## DO THIS
Copy the data below word for word, starting at the line that contains "The image size is (1457, 812)." and ending at the line that contains "Screen dimensions: 500x674 tap(429, 318)".

## RAW RECORDS
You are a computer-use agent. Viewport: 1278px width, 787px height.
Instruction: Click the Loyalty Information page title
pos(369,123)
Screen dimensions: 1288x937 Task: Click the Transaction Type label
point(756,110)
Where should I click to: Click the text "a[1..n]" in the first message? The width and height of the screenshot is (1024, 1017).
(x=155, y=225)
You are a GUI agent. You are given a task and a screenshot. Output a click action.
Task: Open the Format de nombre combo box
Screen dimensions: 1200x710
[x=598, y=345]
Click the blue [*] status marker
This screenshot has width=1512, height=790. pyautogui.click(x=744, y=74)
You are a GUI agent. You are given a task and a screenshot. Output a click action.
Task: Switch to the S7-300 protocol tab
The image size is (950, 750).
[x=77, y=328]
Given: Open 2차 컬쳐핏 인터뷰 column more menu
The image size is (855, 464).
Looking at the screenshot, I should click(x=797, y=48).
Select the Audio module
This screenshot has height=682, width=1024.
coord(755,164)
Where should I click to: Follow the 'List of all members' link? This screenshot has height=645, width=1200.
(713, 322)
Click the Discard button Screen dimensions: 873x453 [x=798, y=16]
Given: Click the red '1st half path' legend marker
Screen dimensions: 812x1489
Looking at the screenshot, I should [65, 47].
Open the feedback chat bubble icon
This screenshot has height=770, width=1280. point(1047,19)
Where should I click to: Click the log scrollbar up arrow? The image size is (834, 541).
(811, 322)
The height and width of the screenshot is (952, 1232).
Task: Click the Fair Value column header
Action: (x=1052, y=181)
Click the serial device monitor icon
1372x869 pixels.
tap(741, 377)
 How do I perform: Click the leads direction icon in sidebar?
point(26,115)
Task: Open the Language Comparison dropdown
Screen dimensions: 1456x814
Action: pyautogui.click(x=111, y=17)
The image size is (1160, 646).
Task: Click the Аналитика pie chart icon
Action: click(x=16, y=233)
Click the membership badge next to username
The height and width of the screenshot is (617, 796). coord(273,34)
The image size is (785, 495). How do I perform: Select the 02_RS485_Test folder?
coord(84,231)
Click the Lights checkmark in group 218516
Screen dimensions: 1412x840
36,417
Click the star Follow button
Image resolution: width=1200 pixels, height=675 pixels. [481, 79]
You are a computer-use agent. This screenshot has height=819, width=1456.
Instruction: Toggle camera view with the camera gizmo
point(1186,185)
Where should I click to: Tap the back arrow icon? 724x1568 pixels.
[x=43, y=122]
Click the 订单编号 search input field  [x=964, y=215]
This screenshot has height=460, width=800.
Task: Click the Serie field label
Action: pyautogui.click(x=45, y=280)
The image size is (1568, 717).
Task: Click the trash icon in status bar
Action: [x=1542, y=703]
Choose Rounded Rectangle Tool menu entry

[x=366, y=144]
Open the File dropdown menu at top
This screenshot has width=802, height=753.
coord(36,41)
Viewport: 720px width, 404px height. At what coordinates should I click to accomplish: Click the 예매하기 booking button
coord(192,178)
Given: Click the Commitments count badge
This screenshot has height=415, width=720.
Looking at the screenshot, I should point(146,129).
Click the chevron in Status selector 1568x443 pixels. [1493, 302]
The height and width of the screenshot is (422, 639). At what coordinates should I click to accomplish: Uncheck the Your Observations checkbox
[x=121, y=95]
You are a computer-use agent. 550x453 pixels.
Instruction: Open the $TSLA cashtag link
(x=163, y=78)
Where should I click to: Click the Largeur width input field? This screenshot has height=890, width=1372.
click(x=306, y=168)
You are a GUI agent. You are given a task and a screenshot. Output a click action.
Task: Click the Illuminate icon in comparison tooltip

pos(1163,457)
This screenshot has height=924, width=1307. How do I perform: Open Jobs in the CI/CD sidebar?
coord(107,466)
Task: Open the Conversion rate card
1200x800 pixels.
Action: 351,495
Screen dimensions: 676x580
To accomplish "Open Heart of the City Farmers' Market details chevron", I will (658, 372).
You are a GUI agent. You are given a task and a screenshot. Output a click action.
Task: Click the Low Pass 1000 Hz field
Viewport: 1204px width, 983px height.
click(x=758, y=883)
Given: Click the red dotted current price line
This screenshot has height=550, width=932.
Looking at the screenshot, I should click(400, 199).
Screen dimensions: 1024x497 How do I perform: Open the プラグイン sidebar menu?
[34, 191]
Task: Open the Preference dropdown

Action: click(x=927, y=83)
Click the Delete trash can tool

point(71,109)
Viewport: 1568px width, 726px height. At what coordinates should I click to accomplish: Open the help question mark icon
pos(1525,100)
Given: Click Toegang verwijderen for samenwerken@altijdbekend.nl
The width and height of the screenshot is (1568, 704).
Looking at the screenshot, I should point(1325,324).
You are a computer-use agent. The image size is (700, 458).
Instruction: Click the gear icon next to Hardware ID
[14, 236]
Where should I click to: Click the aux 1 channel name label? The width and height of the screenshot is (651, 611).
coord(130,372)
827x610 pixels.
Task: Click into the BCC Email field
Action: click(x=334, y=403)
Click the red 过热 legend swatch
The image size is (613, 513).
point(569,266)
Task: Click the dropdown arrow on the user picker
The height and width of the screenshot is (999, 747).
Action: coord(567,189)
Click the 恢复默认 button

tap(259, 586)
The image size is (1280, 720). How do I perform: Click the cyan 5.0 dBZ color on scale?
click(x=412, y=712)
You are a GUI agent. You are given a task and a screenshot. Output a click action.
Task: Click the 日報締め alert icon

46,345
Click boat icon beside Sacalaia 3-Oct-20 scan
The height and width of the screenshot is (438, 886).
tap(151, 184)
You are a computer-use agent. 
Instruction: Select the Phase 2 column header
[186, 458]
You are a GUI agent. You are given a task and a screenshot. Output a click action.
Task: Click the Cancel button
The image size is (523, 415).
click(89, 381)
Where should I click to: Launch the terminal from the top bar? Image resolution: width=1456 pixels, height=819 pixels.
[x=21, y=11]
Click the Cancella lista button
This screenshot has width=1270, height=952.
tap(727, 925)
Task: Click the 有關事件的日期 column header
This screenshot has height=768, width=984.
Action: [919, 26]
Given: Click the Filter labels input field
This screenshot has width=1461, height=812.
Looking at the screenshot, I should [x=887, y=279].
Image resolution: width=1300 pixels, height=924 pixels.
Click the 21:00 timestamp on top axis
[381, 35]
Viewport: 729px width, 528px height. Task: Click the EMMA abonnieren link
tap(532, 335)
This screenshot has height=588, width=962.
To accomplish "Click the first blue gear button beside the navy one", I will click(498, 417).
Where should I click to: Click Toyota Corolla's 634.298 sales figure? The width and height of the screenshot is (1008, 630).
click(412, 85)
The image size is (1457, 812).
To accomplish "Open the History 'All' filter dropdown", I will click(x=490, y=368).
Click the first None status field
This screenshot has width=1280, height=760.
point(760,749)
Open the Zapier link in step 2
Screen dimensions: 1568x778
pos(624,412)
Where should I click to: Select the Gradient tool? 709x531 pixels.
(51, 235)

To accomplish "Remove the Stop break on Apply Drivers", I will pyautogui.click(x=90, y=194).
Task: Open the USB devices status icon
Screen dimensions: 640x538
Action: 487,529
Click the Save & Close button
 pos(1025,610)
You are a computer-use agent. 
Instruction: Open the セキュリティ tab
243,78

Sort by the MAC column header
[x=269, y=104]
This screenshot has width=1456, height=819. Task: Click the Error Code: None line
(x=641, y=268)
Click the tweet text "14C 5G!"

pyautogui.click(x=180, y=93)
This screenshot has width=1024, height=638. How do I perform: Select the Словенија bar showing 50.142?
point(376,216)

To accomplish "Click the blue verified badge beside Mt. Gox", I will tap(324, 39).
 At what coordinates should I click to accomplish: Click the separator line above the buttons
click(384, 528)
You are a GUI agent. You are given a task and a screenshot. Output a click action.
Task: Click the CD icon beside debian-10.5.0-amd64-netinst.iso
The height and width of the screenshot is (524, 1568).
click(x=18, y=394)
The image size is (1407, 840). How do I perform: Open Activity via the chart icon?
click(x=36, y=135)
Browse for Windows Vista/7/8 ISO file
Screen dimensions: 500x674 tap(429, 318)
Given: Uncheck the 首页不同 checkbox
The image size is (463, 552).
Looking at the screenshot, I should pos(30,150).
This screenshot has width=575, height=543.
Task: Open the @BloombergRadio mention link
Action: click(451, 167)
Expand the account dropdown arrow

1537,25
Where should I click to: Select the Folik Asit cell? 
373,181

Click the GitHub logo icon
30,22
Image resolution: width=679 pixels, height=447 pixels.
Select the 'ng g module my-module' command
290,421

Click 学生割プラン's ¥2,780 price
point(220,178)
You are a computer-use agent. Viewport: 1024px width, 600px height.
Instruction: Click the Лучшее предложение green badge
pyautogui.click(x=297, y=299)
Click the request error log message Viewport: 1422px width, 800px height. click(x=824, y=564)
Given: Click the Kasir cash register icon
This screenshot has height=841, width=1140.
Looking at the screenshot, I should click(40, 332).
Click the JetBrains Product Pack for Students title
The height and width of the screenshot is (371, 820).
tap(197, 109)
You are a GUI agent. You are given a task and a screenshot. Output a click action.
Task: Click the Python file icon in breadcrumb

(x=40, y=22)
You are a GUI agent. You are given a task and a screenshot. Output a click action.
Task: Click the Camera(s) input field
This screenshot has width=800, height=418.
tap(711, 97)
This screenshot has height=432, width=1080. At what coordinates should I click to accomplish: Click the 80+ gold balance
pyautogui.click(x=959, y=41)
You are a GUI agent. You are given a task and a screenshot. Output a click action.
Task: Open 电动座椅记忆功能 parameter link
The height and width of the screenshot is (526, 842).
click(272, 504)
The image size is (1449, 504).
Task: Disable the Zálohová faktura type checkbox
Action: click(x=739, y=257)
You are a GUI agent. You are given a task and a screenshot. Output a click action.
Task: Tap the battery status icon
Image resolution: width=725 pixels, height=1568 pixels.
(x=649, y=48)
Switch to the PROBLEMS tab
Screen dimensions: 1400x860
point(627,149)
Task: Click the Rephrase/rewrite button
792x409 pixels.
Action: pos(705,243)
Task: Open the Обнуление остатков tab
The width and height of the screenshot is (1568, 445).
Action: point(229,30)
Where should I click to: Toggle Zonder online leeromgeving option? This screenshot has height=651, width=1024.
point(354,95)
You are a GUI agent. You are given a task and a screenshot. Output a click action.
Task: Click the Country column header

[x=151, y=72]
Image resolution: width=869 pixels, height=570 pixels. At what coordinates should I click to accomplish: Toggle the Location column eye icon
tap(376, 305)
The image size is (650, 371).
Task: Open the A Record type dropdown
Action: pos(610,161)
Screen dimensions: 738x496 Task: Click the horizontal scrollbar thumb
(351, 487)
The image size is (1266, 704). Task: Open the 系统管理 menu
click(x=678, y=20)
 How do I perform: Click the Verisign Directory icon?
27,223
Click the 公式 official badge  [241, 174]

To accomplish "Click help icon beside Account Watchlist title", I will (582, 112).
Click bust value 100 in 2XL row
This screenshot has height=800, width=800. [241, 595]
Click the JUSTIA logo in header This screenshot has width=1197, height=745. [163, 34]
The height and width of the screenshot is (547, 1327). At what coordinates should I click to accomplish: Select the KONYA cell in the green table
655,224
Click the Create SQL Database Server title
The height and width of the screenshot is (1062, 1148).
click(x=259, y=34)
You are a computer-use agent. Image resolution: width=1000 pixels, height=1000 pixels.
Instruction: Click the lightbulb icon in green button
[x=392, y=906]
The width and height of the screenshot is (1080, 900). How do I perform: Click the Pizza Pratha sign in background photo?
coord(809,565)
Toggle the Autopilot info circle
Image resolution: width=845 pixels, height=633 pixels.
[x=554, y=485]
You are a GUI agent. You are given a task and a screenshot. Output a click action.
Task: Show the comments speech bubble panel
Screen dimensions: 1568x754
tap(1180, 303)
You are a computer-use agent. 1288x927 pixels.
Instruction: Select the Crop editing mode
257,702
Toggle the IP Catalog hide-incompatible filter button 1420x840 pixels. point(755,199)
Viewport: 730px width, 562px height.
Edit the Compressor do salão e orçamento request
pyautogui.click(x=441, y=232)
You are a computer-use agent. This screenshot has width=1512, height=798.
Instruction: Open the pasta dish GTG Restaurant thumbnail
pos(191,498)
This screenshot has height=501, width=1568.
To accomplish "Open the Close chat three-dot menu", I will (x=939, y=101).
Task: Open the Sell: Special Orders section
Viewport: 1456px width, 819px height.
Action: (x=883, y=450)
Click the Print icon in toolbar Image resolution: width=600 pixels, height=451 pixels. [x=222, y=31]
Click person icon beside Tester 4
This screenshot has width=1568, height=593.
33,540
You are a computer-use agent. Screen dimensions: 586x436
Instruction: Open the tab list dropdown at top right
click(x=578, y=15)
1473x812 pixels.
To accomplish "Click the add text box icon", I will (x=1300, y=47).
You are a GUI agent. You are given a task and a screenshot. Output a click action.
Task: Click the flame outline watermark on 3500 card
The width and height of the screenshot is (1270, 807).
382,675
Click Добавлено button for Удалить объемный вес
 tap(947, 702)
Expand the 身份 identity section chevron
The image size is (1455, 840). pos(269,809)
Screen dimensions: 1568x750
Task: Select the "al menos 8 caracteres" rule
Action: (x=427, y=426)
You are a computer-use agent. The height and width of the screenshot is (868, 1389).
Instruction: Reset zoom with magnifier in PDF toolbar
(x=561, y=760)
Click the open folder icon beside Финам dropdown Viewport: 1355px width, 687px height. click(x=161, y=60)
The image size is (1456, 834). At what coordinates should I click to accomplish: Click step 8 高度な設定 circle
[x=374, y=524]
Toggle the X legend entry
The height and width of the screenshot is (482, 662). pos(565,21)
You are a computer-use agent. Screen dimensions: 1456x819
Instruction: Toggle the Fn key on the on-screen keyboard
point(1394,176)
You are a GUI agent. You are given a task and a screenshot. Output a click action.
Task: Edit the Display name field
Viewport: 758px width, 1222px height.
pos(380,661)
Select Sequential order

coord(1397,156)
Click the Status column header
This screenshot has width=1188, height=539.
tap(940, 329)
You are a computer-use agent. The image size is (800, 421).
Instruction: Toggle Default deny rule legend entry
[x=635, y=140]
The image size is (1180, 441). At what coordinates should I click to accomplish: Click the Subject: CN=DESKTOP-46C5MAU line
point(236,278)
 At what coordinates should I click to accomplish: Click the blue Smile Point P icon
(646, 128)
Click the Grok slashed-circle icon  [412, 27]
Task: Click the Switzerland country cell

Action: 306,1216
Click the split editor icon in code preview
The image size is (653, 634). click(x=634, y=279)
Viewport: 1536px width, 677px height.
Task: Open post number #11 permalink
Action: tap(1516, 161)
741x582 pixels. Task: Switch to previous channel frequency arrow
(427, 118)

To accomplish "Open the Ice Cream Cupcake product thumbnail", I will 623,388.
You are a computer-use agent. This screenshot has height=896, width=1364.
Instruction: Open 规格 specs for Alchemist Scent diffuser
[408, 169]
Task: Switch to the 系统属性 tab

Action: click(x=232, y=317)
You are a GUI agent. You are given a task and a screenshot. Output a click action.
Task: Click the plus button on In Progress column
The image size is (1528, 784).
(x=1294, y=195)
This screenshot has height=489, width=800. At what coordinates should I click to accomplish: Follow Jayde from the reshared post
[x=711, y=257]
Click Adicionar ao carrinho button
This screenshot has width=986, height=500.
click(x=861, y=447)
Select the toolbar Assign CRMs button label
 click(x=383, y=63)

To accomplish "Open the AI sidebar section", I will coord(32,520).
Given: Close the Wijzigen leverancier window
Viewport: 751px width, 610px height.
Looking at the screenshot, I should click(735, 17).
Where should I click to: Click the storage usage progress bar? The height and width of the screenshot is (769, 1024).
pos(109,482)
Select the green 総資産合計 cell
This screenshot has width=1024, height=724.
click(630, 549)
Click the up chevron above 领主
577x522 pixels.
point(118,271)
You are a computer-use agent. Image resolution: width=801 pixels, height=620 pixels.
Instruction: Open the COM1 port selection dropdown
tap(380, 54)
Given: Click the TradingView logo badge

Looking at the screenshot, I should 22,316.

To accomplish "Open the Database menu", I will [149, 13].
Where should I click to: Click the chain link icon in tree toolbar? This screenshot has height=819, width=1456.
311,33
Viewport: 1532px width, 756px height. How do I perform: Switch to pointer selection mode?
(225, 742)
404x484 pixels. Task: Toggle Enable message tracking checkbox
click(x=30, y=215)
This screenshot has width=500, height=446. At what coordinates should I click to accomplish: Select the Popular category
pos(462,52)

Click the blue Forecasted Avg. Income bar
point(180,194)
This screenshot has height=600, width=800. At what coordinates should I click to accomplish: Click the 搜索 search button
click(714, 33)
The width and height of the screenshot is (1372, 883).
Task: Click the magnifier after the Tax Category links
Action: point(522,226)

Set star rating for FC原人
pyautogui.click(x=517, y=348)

## CORRECT ANSWER
The image size is (1457, 812).
To accomplish "Open the History 'All' filter dropdown", I will click(x=490, y=368).
Click the first None status field
This screenshot has width=1280, height=760.
point(760,749)
Open the Zapier link in step 2
Screen dimensions: 1568x778
pos(624,412)
Where should I click to: Select the Gradient tool? 709x531 pixels.
(51, 235)

To accomplish "Remove the Stop break on Apply Drivers", I will pyautogui.click(x=90, y=194).
Task: Open the USB devices status icon
Screen dimensions: 640x538
Action: 487,529
Click the Save & Close button
 pos(1025,610)
You are a computer-use agent. 
Instruction: Open the セキュリティ tab
243,78

Sort by the MAC column header
[x=269, y=104]
This screenshot has width=1456, height=819. Task: Click the Error Code: None line
(x=641, y=268)
Click the tweet text "14C 5G!"

pyautogui.click(x=180, y=93)
This screenshot has width=1024, height=638. How do I perform: Select the Словенија bar showing 50.142?
point(376,216)

To accomplish "Click the blue verified badge beside Mt. Gox", I will tap(324, 39).
 At what coordinates should I click to accomplish: Click the separator line above the buttons
click(384, 528)
You are a GUI agent. You are given a task and a screenshot. Output a click action.
Task: Click the CD icon beside debian-10.5.0-amd64-netinst.iso
The height and width of the screenshot is (524, 1568).
click(x=18, y=394)
The image size is (1407, 840). How do I perform: Open Activity via the chart icon?
click(x=36, y=135)
Browse for Windows Vista/7/8 ISO file
Screen dimensions: 500x674 tap(429, 318)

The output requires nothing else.